*TASK DESCRIPTION*.
All that is wanted is the line with "Task: Click Adjustment" and each line after it to the end of the data below, set down exactly and without pictures.

*PROVIDED DATA*.
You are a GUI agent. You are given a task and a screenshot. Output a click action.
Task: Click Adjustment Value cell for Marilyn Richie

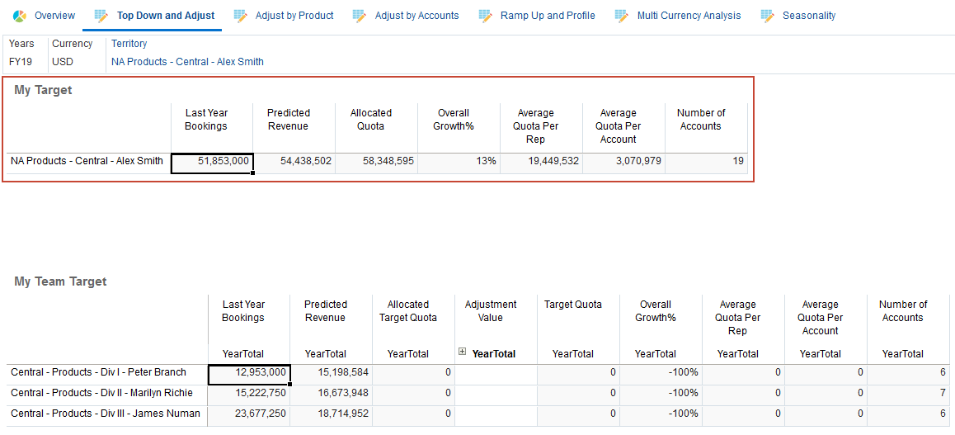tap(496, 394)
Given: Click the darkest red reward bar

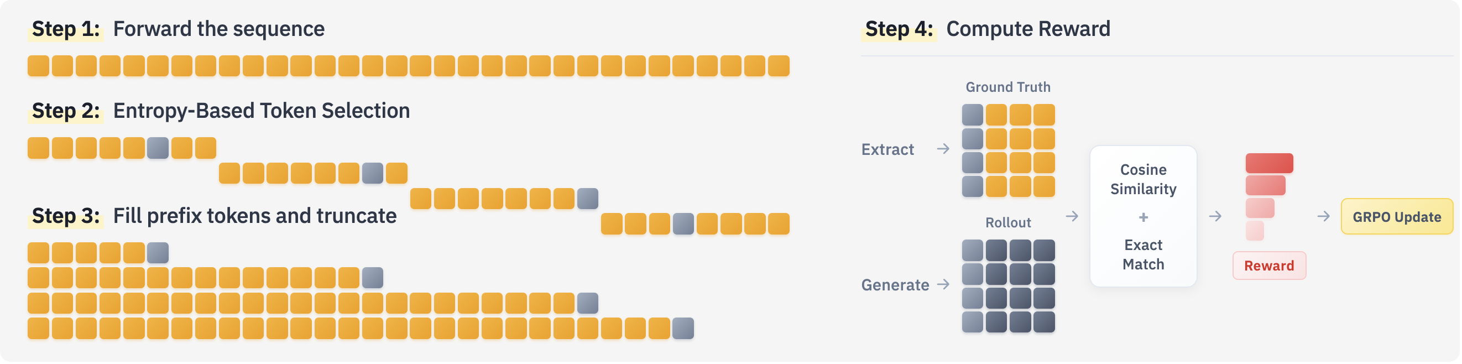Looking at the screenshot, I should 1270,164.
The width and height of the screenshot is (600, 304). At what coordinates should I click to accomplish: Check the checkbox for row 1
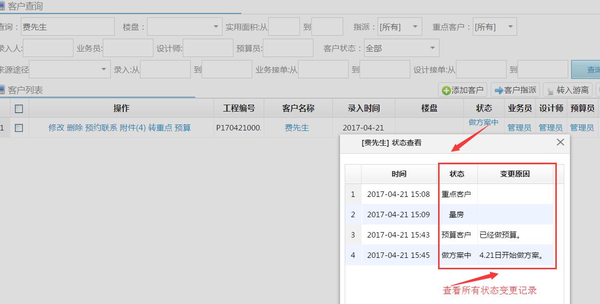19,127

*SOLUTION TO THIS PROBLEM*.
Task: Click Adjustment Value cell for Marilyn Richie

tap(496, 394)
Given: Click the darkest red reward bar

Looking at the screenshot, I should 1270,164.
The width and height of the screenshot is (600, 304). At what coordinates should I click to accomplish: Check the checkbox for row 1
19,127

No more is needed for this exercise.